• [RECORDS TO PROCESS]
↓↓↓

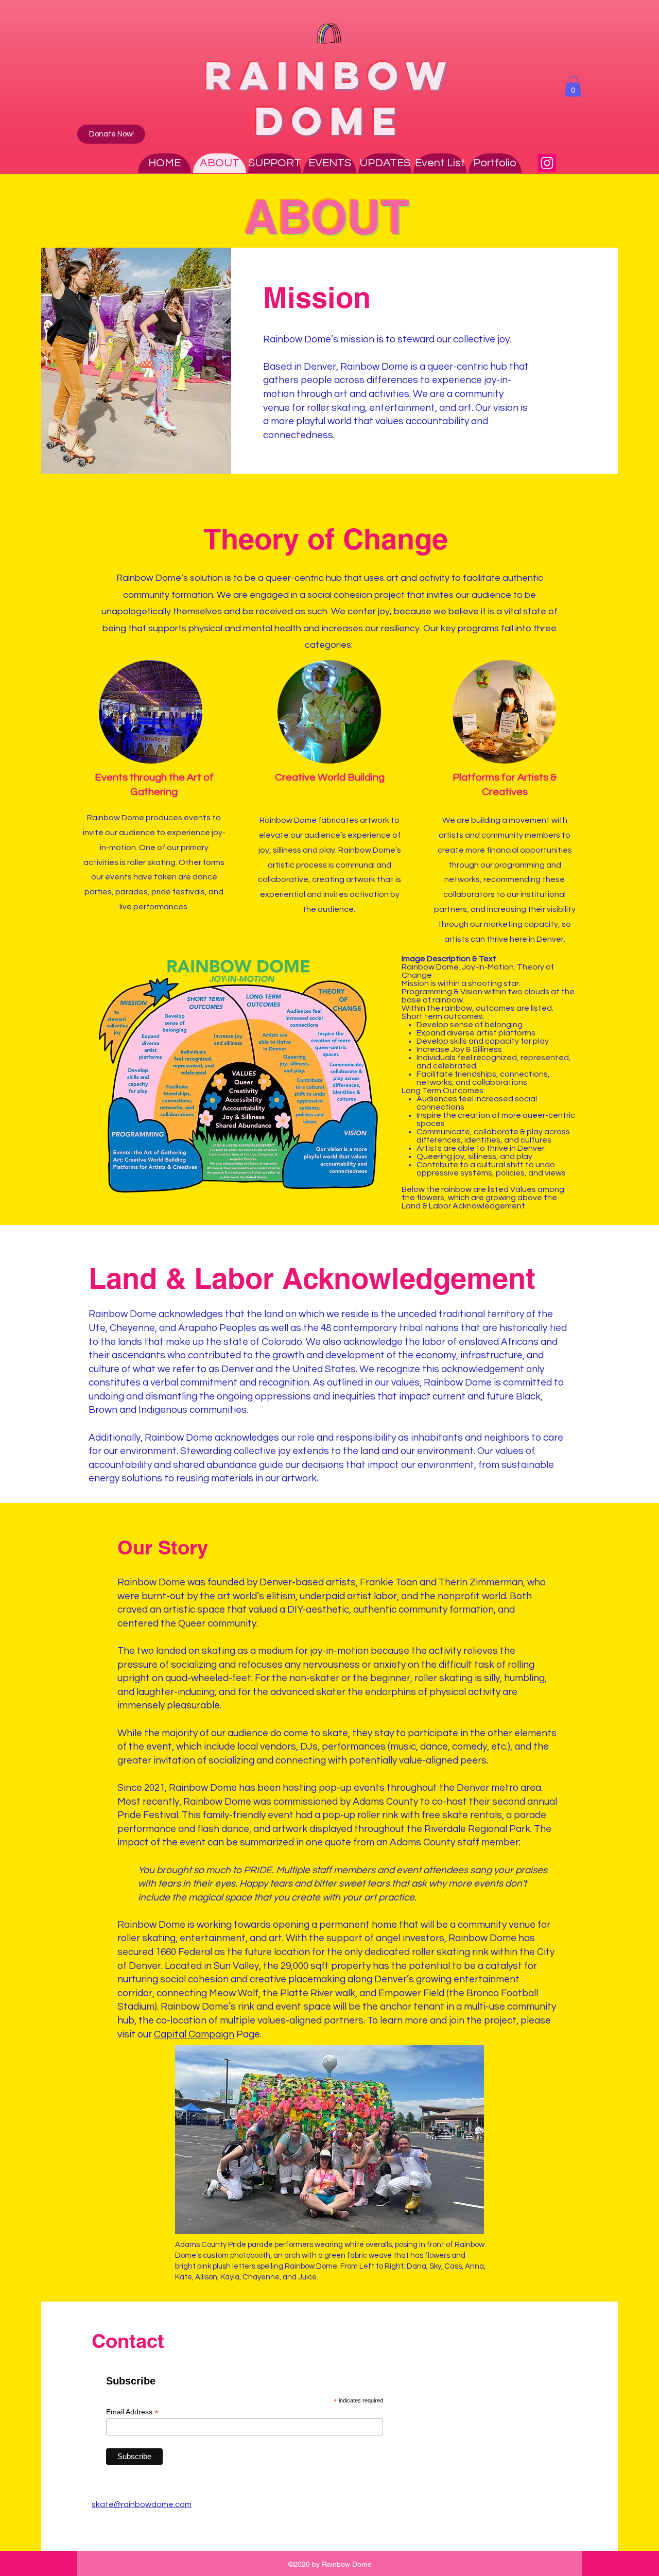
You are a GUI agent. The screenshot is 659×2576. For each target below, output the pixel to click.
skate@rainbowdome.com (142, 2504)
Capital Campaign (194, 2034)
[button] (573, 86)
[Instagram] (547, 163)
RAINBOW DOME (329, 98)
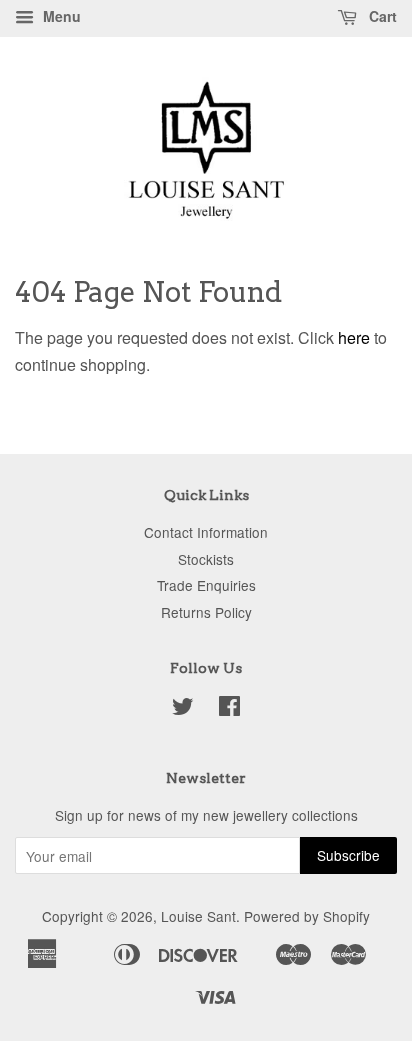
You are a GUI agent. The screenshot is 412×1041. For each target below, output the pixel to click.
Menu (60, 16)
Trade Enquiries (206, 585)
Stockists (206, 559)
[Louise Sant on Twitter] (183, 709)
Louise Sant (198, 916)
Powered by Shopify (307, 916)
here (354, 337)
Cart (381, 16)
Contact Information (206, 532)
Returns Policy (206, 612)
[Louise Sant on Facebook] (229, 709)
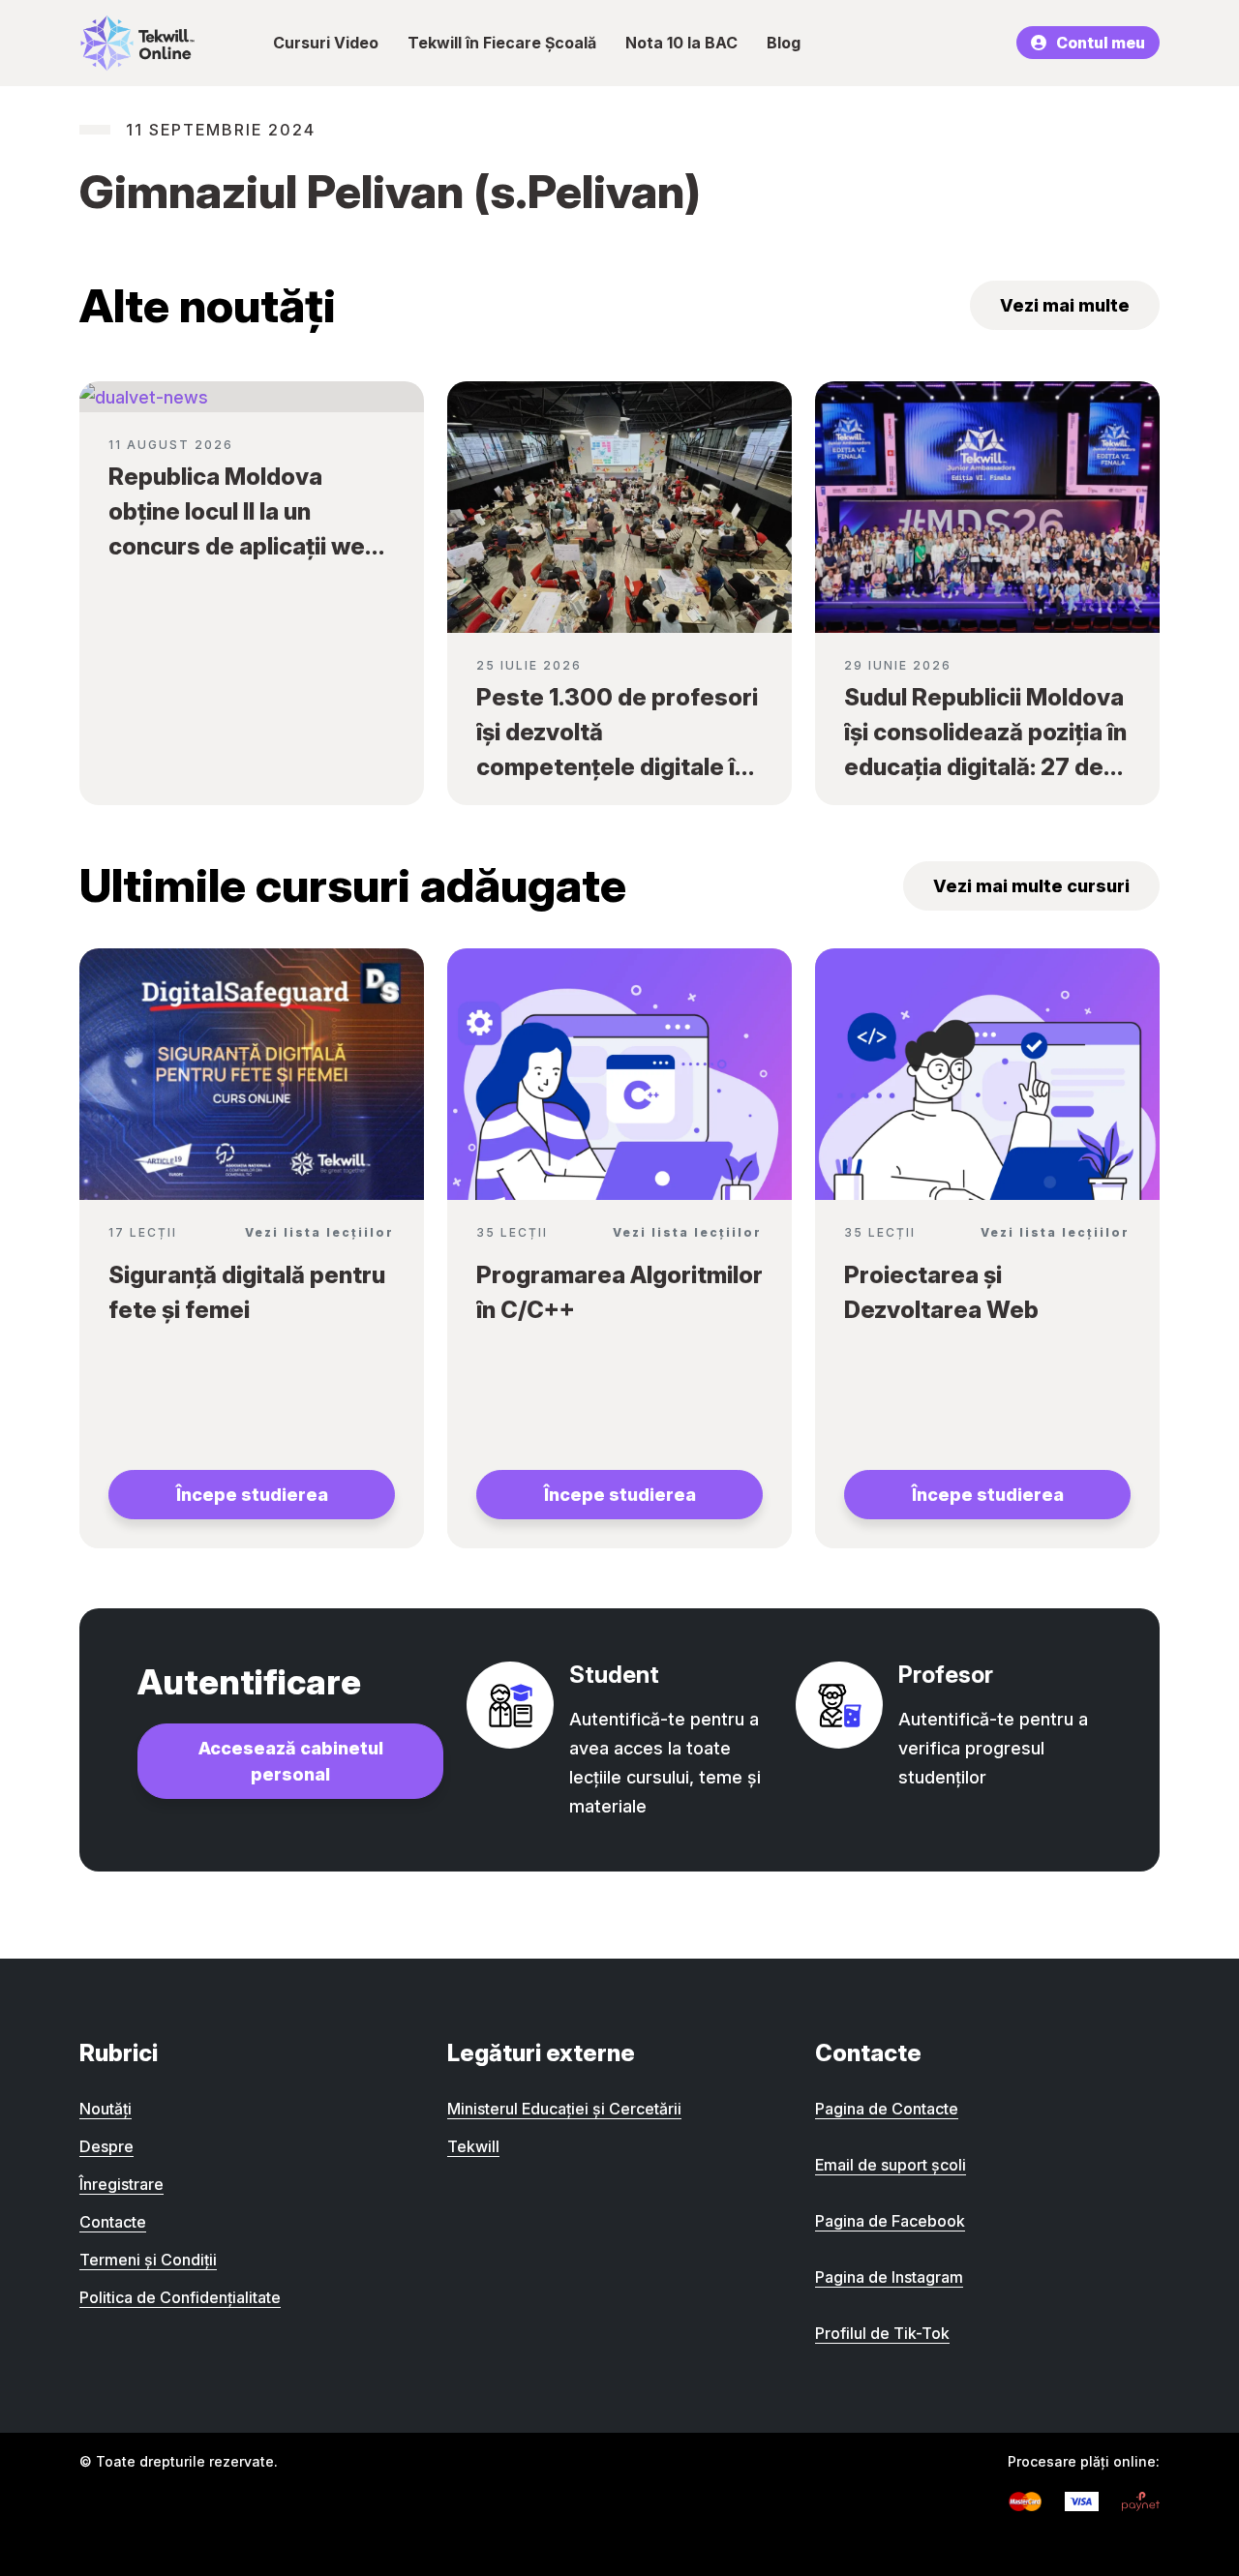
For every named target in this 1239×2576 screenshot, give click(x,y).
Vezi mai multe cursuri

↑↑↑
↓↓↓

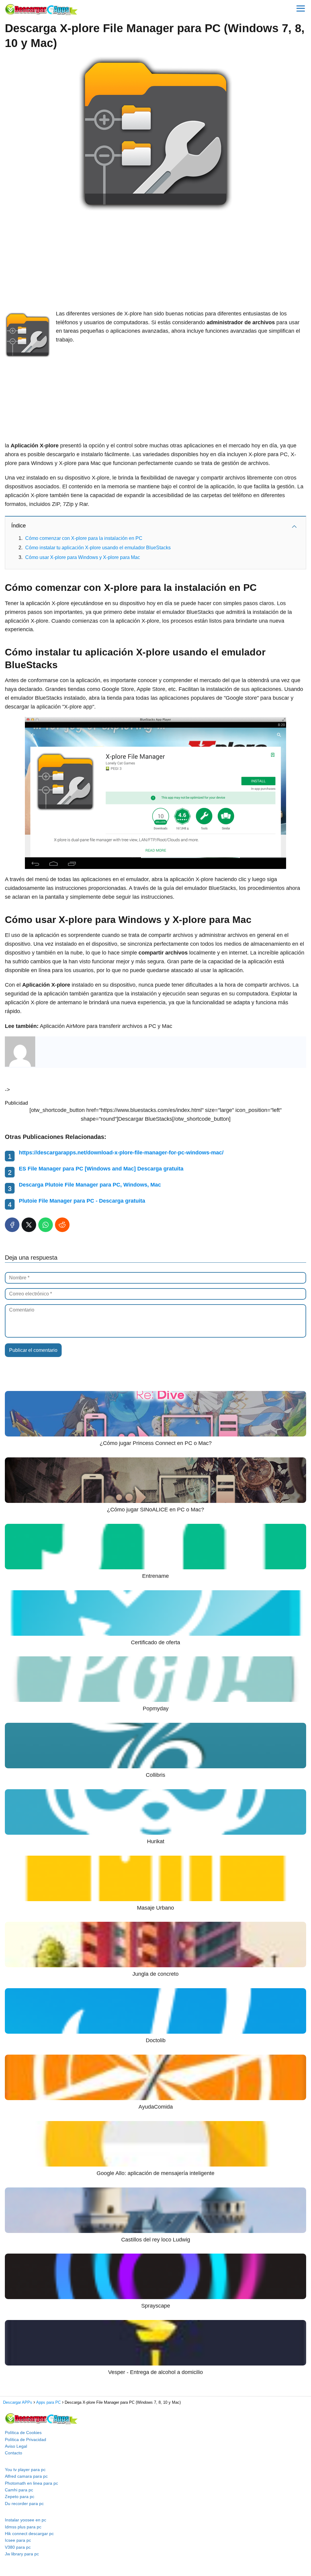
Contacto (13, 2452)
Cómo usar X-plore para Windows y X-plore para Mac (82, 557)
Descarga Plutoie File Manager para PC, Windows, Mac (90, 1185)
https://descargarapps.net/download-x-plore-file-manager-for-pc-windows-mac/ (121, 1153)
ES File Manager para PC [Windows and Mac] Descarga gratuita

↑↑↑

In the material above, the stretch from the line with "You are a GUI agent. The screenshot is 659×2576." through the line with "For every named" is to be given again exactly, minus the pictures.

You are a GUI agent. The screenshot is 659×2576. For each target below, output the pixel to click.
skate@rainbowdome.com (142, 2504)
Capital Campaign (194, 2034)
[button] (573, 86)
[Instagram] (547, 163)
RAINBOW DOME (329, 98)
You are a GUI agent. The screenshot is 412×1041. For each target below, output the pixel to click.
Menu (60, 16)
Trade Enquiries (206, 585)
Stockists (206, 559)
[Louise Sant on Twitter] (183, 709)
Louise Sant (198, 916)
Powered by Shopify (307, 916)
here (354, 337)
Cart (381, 16)
Contact Information (206, 532)
Returns Policy (206, 612)
[Louise Sant on Facebook] (229, 709)
For every named target in this 1239×2576 screenshot, give click(x,y).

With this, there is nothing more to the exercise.